Information given Start Marker

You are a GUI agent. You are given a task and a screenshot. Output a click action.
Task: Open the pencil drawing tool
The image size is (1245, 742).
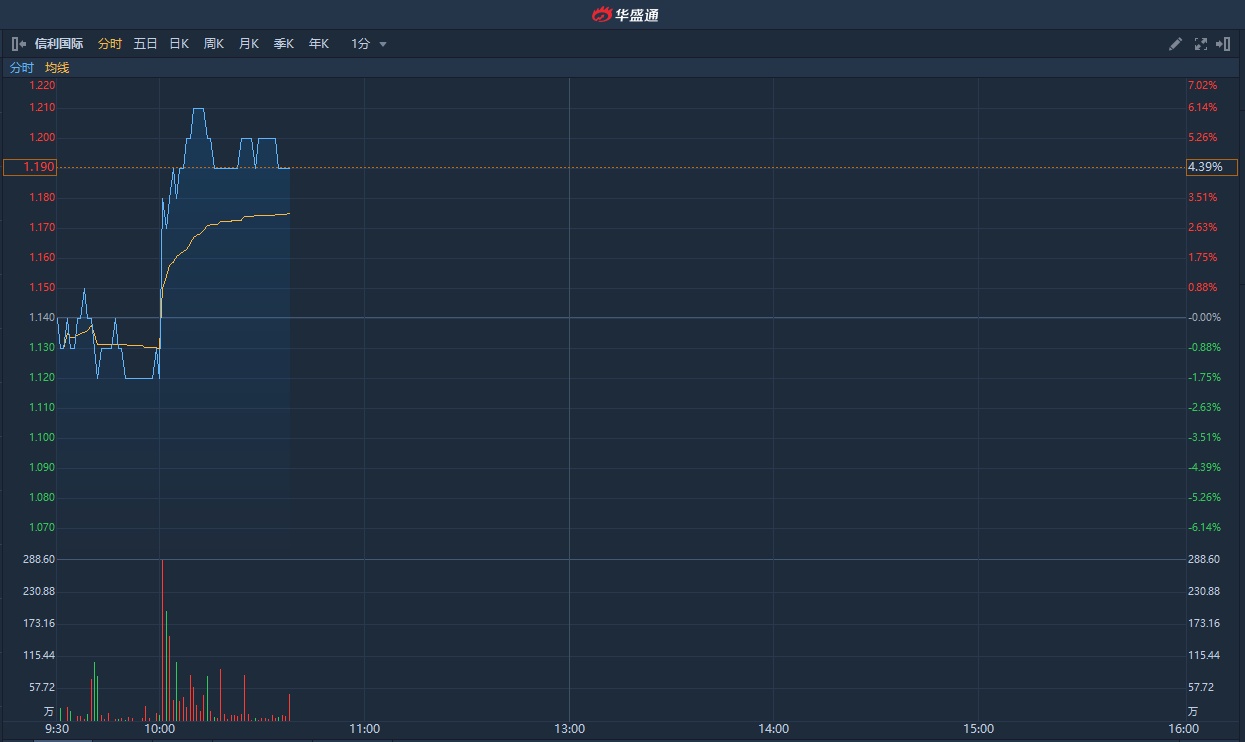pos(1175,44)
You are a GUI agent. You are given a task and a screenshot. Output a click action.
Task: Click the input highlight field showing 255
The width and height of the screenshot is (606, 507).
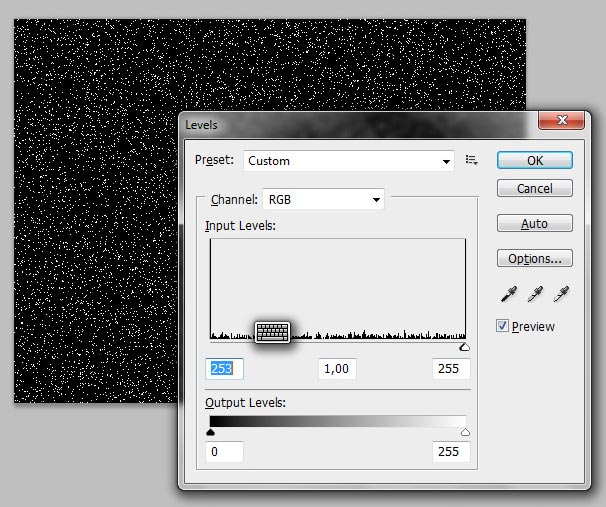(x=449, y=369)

Information given End Marker

■ Task: Everything in the records must be returned exactly, except the pictures.

■ Solution to this problem:
You are a GUI agent. You are given a task and a screenshot. Output a click action.
Task: Open the pencil drawing tool
The image size is (1245, 742).
pos(1175,44)
You are a GUI agent. You are given a task and a screenshot. Output a click action.
Task: Click the input highlight field showing 255
The width and height of the screenshot is (606, 507).
(x=449, y=369)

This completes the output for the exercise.